▶ [SOURCE]:
● ● ●

One disadvantage (at least to outside observers) of doing this work in a separate bug is that other folks who might be interested in your what exactly your patch does (and how it does it) don't get a chance to ask questions or give feedback.  So, for example, how close does your patch come to the behavior outlined in bug 67127 comment 131?  Or is this patch something that will match that behavior only after bug 322270 is fixed (assuming it gets fixed in the optimal way)?  If the latter (which seems likely, from my brief look at your code), do you think it's wise to check in such a patch now, since web authors might conclude that SeaMonkey is endorsing the IE behavior?  Is it a problem that SeaMonkey's treatment of tooltips will change dramatically once bug 322270 is fixed?

And from another direction, just for my information, how specific is your code here to SeaMonkey?  That is, could I (or someone else) just copy your changes over to the corresponding places for Firefox and implement the same thing, or are there pitfalls that we should know about?  It looks pretty promising at first glance!
(In reply to comment #13)
> It looks like this patch accidentally breaks tooltips on the branch (tested
> using Mozilla/5.0 (Windows; U; Windows NT 5.1; en-US; rv:1.8.1) Gecko/20061020
> SeaMonkey/1.1b).  Here is the error message:
> 
> Error: direction is not defined
> Source File: chrome://navigator/content/browser.js
> Line: 269
> 
> This appears to be caused by the fact that the patch for Bug 91312 has not yet
> been checked into the branch for SeaMonkey.
> 

Sander tried fixing the "direction" mistake I made, but reported that he still didn't get working tooltips.  I will figure it out tonight.

(In reply to comment #14)
> (In reply to comment #12)
> One disadvantage (at least to outside observers) of doing this work in a
> separate bug is that other folks who might be interested in your what exactly
> your patch does (and how it does it) don't get a chance to ask questions or
> give feedback.

I filed this bug specifically to avoid such feedback from the masses; anyone whose opinion matters (for example, you) can find this bug easily enough.

>  So, for example, how close does your patch come to the behavior
> outlined in bug 67127 comment 131?  Or is this patch something that will match
> that behavior only after bug 322270 is fixed (assuming it gets fixed in the
> optimal way)?  If the latter (which seems likely, from my brief look at your
> code), do you think it's wise to check in such a patch now, since web authors
> might conclude that SeaMonkey is endorsing the IE behavior?  Is it a problem
> that SeaMonkey's treatment of tooltips will change dramatically once bug 322270
> is fixed?

My interpretation of the spec says to do the following:
1) Replace entities with their values
2) Remove all \n
3) Replace all \r with " ".

That's not a very nice behavior, and does not match bug 67127 comment 131 (people want this feature to do things like a tooltip for an image that has the title on line 1, the size on line 2, etc - the spec would only allow for ordinary text which wraps on its own and give users no hard breaks), and my current patch does not implement that (partly because I don't like it much, partly because Neil doesn't seem to).  My most recent attachment on bug 45375 does implement the behavior according to the spec; it's a one-line change to "fix" it here.

● ● ●

▶ [REQUIRED WORK]:
a - Extract the part of the bug discussion that begins with the words containing "Sander tried fixing" and ends with "bug easily enough.".
b - Answer these questions using the bug discussion.
(i) Which source file is given for the "direction is not defined" error?
(ii) Who tried fixing the "direction" mistake?
(iii) What is the third step in the writer's interpretation of the spec?
c - List every bug number mentioned in the bug discussion.

(Item position entries)
● ● ●

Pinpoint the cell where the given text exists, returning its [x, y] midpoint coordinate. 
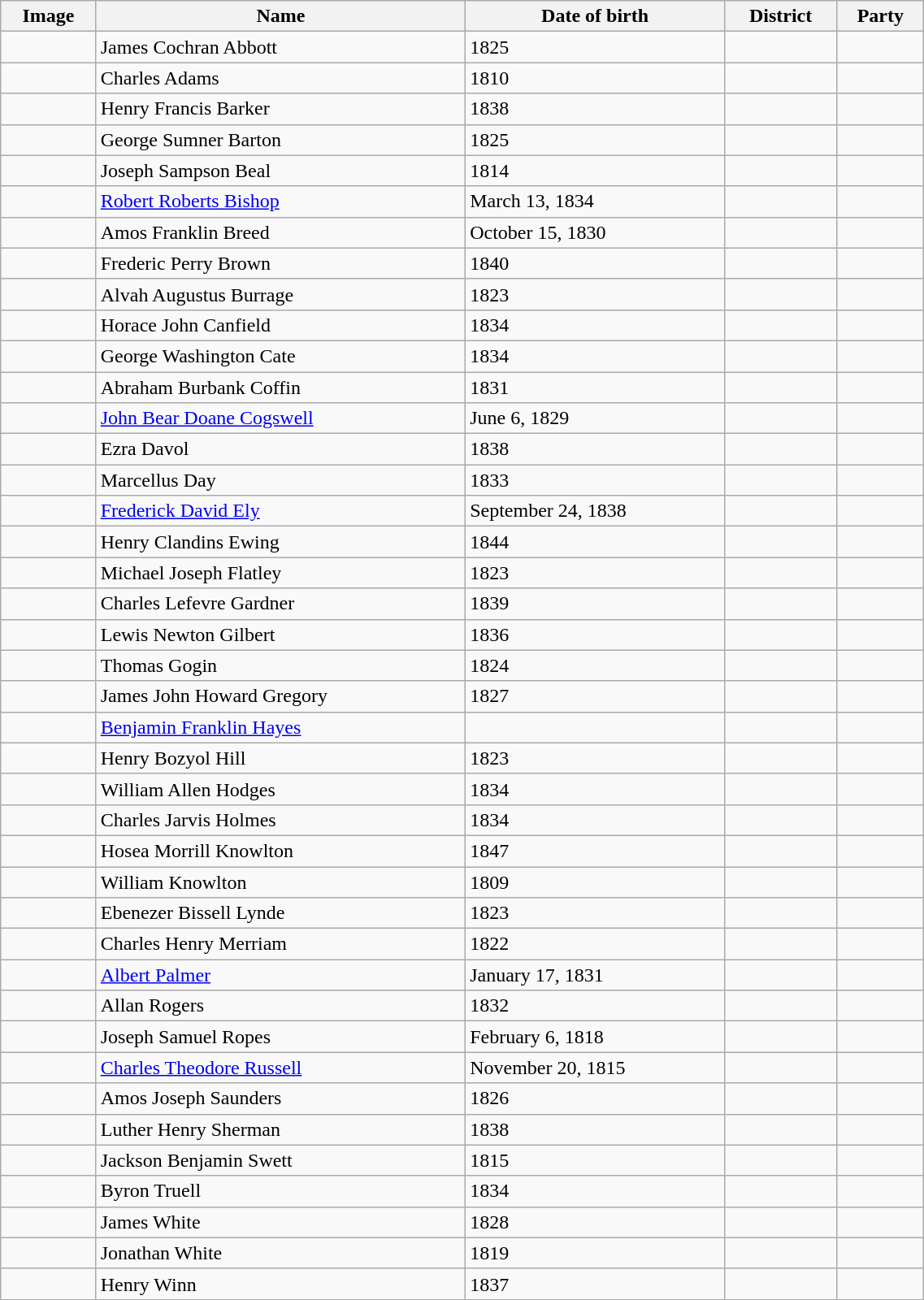
1833 [595, 480]
Ebenezer Bissell Lynde [280, 913]
Henry Clandins Ewing [280, 542]
Date of birth [595, 16]
Thomas Gogin [280, 666]
1827 [595, 696]
Charles Jarvis Holmes [280, 820]
1809 [595, 882]
Amos Franklin Breed [280, 232]
George Sumner Barton [280, 140]
James White [280, 1222]
Benjamin Franklin Hayes [280, 727]
Hosea Morrill Knowlton [280, 851]
1828 [595, 1222]
1839 [595, 604]
1824 [595, 666]
William Allen Hodges [280, 789]
Allan Rogers [280, 1006]
Jackson Benjamin Swett [280, 1160]
1836 [595, 635]
October 15, 1830 [595, 232]
January 17, 1831 [595, 975]
John Bear Doane Cogswell [280, 419]
Byron Truell [280, 1191]
1810 [595, 78]
1819 [595, 1253]
Charles Theodore Russell [280, 1068]
1822 [595, 944]
George Washington Cate [280, 356]
Marcellus Day [280, 480]
1814 [595, 171]
1844 [595, 542]
Joseph Samuel Ropes [280, 1037]
Frederick David Ely [280, 511]
Joseph Sampson Beal [280, 171]
Robert Roberts Bishop [280, 202]
Jonathan White [280, 1253]
Party [881, 16]
William Knowlton [280, 882]
Image [49, 16]
Horace John Canfield [280, 325]
February 6, 1818 [595, 1037]
1847 [595, 851]
Lewis Newton Gilbert [280, 635]
1815 [595, 1160]
Abraham Burbank Coffin [280, 388]
Charles Adams [280, 78]
1831 [595, 388]
Albert Palmer [280, 975]
Name [280, 16]
1840 [595, 263]
November 20, 1815 [595, 1068]
1826 [595, 1099]
Alvah Augustus Burrage [280, 294]
Charles Henry Merriam [280, 944]
March 13, 1834 [595, 202]
James Cochran Abbott [280, 47]
1832 [595, 1006]
District [780, 16]
Michael Joseph Flatley [280, 573]
Luther Henry Sherman [280, 1130]
September 24, 1838 [595, 511]
James John Howard Gregory [280, 696]
Henry Francis Barker [280, 109]
Frederic Perry Brown [280, 263]
Henry Winn [280, 1284]
Amos Joseph Saunders [280, 1099]
Charles Lefevre Gardner [280, 604]
Henry Bozyol Hill [280, 758]
June 6, 1829 [595, 419]
1837 [595, 1284]
Ezra Davol [280, 449]
Extract the (x, y) coordinate from the center of the cell holding the provided text.  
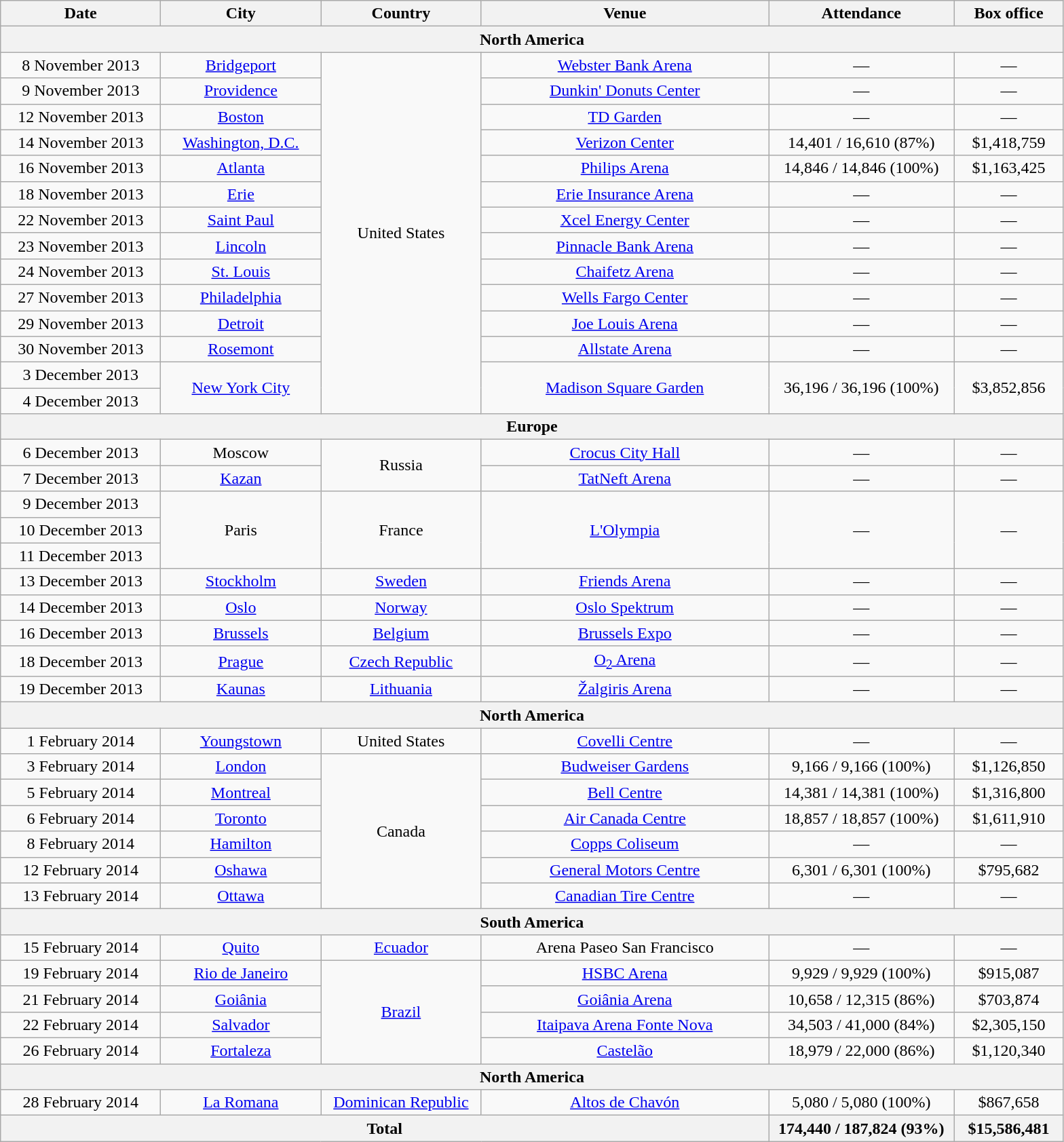
$1,611,910 (1008, 818)
12 November 2013 (81, 117)
TatNeft Arena (625, 478)
TD Garden (625, 117)
Philadelphia (241, 297)
Europe (532, 427)
5,080 / 5,080 (100%) (861, 1103)
La Romana (241, 1103)
Oslo Spektrum (625, 607)
Kazan (241, 478)
Salvador (241, 1025)
L'Olympia (625, 530)
Crocus City Hall (625, 453)
Madison Square Garden (625, 388)
$867,658 (1008, 1103)
Žalgiris Arena (625, 689)
Brazil (401, 1012)
10,658 / 12,315 (86%) (861, 999)
11 December 2013 (81, 556)
34,503 / 41,000 (84%) (861, 1025)
1 February 2014 (81, 741)
Fortaleza (241, 1051)
Saint Paul (241, 220)
Belgium (401, 633)
Bell Centre (625, 793)
8 February 2014 (81, 844)
Atlanta (241, 168)
6,301 / 6,301 (100%) (861, 870)
15 February 2014 (81, 947)
Copps Coliseum (625, 844)
Altos de Chavón (625, 1103)
Covelli Centre (625, 741)
Wells Fargo Center (625, 297)
9,166 / 9,166 (100%) (861, 767)
$1,316,800 (1008, 793)
Lincoln (241, 246)
24 November 2013 (81, 271)
Allstate Arena (625, 349)
Sweden (401, 582)
Friends Arena (625, 582)
Quito (241, 947)
6 December 2013 (81, 453)
$1,163,425 (1008, 168)
Canadian Tire Centre (625, 896)
Total (385, 1128)
$1,126,850 (1008, 767)
3 February 2014 (81, 767)
Xcel Energy Center (625, 220)
$2,305,150 (1008, 1025)
12 February 2014 (81, 870)
$795,682 (1008, 870)
8 November 2013 (81, 65)
France (401, 530)
14,401 / 16,610 (87%) (861, 142)
Philips Arena (625, 168)
16 December 2013 (81, 633)
St. Louis (241, 271)
Pinnacle Bank Arena (625, 246)
Paris (241, 530)
Venue (625, 14)
Goiânia Arena (625, 999)
9 November 2013 (81, 91)
Goiânia (241, 999)
9,929 / 9,929 (100%) (861, 973)
5 February 2014 (81, 793)
Bridgeport (241, 65)
Rosemont (241, 349)
Youngstown (241, 741)
22 November 2013 (81, 220)
General Motors Centre (625, 870)
7 December 2013 (81, 478)
Montreal (241, 793)
Detroit (241, 324)
Brussels (241, 633)
Prague (241, 661)
36,196 / 36,196 (100%) (861, 388)
14,846 / 14,846 (100%) (861, 168)
Ecuador (401, 947)
Dominican Republic (401, 1103)
Moscow (241, 453)
New York City (241, 388)
26 February 2014 (81, 1051)
19 December 2013 (81, 689)
Toronto (241, 818)
Oslo (241, 607)
Ottawa (241, 896)
Joe Louis Arena (625, 324)
City (241, 14)
14,381 / 14,381 (100%) (861, 793)
14 November 2013 (81, 142)
Oshawa (241, 870)
21 February 2014 (81, 999)
Providence (241, 91)
Air Canada Centre (625, 818)
Arena Paseo San Francisco (625, 947)
Dunkin' Donuts Center (625, 91)
9 December 2013 (81, 504)
Budweiser Gardens (625, 767)
London (241, 767)
13 December 2013 (81, 582)
16 November 2013 (81, 168)
19 February 2014 (81, 973)
Czech Republic (401, 661)
Norway (401, 607)
Rio de Janeiro (241, 973)
Verizon Center (625, 142)
Erie Insurance Arena (625, 194)
Canada (401, 831)
22 February 2014 (81, 1025)
Hamilton (241, 844)
6 February 2014 (81, 818)
Date (81, 14)
Box office (1008, 14)
$3,852,856 (1008, 388)
HSBC Arena (625, 973)
30 November 2013 (81, 349)
28 February 2014 (81, 1103)
14 December 2013 (81, 607)
4 December 2013 (81, 401)
10 December 2013 (81, 530)
Attendance (861, 14)
18,979 / 22,000 (86%) (861, 1051)
Castelão (625, 1051)
Boston (241, 117)
South America (532, 922)
18 November 2013 (81, 194)
$1,418,759 (1008, 142)
18 December 2013 (81, 661)
23 November 2013 (81, 246)
O2 Arena (625, 661)
18,857 / 18,857 (100%) (861, 818)
Itaipava Arena Fonte Nova (625, 1025)
Country (401, 14)
Washington, D.C. (241, 142)
3 December 2013 (81, 375)
29 November 2013 (81, 324)
$915,087 (1008, 973)
Chaifetz Arena (625, 271)
Erie (241, 194)
13 February 2014 (81, 896)
Brussels Expo (625, 633)
Kaunas (241, 689)
$1,120,340 (1008, 1051)
27 November 2013 (81, 297)
Lithuania (401, 689)
$15,586,481 (1008, 1128)
Webster Bank Arena (625, 65)
Russia (401, 466)
$703,874 (1008, 999)
174,440 / 187,824 (93%) (861, 1128)
Stockholm (241, 582)
Output the (x, y) coordinate of the center of the cell containing the given text.  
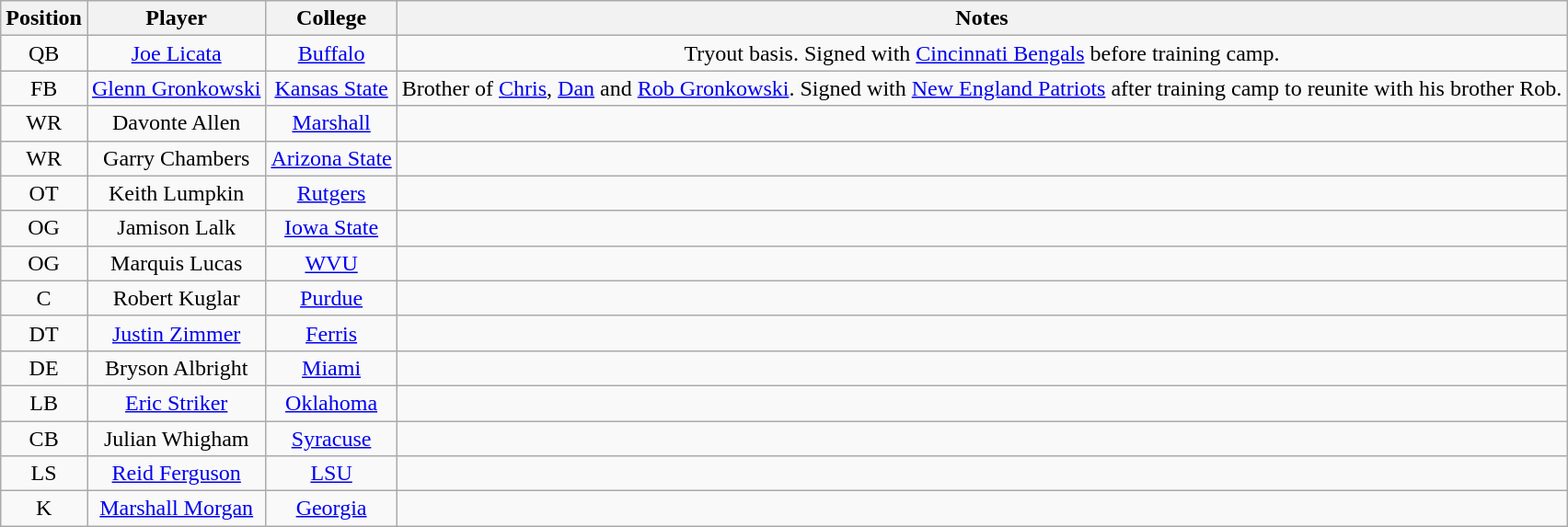
Iowa State (331, 228)
Notes (982, 18)
Arizona State (331, 158)
Tryout basis. Signed with Cincinnati Bengals before training camp. (982, 53)
Justin Zimmer (176, 333)
Brother of Chris, Dan and Rob Gronkowski. Signed with New England Patriots after training camp to reunite with his brother Rob. (982, 88)
Purdue (331, 298)
QB (44, 53)
Reid Ferguson (176, 474)
LB (44, 403)
Player (176, 18)
Ferris (331, 333)
College (331, 18)
Kansas State (331, 88)
CB (44, 439)
Georgia (331, 509)
Marquis Lucas (176, 263)
Marshall (331, 123)
OT (44, 193)
Bryson Albright (176, 368)
Robert Kuglar (176, 298)
Marshall Morgan (176, 509)
Buffalo (331, 53)
Julian Whigham (176, 439)
Eric Striker (176, 403)
Jamison Lalk (176, 228)
Joe Licata (176, 53)
LS (44, 474)
WVU (331, 263)
Position (44, 18)
LSU (331, 474)
Glenn Gronkowski (176, 88)
Syracuse (331, 439)
Miami (331, 368)
Davonte Allen (176, 123)
DE (44, 368)
DT (44, 333)
FB (44, 88)
C (44, 298)
Garry Chambers (176, 158)
K (44, 509)
Oklahoma (331, 403)
Keith Lumpkin (176, 193)
Rutgers (331, 193)
Output the [X, Y] coordinate of the center of the cell containing the given text.  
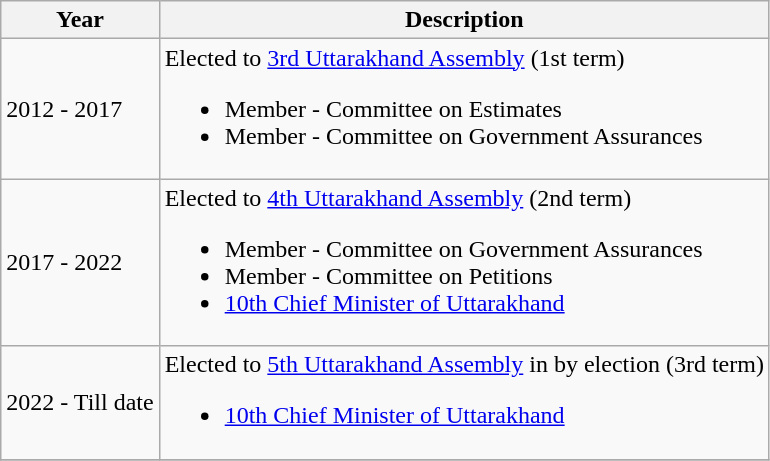
Elected to 3rd Uttarakhand Assembly (1st term)Member - Committee on Estimates Member - Committee on Government Assurances [464, 109]
Description [464, 20]
Year [80, 20]
2017 - 2022 [80, 262]
2012 - 2017 [80, 109]
Elected to 5th Uttarakhand Assembly in by election (3rd term)10th Chief Minister of Uttarakhand [464, 402]
2022 - Till date [80, 402]
Return (X, Y) of the center of cell containing provided text 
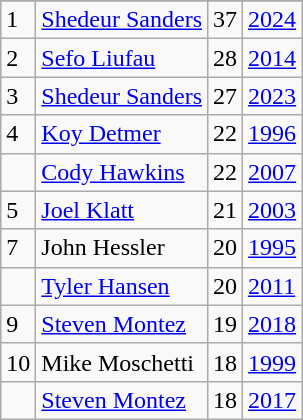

● ● ●

▶ [SOLUTIONS TO THE PROBLEMS]:
a -
Sander tried fixing the "direction" mistake I made, but reported that he still didn't get working tooltips.  I will figure it out tonight.

(In reply to comment #14)
> (In reply to comment #12)
> One disadvantage (at least to outside observers) of doing this work in a
> separate bug is that other folks who might be interested in your what exactly
> your patch does (and how it does it) don't get a chance to ask questions or
> give feedback.

I filed this bug specifically to avoid such feedback from the masses; anyone whose opinion matters (for example, you) can find this bug easily enough.

b -
(i) chrome://navigator/content/browser.js
(ii) Sander
(iii) Replace all \r with " ".

c - 67127, 322270, 91312, 45375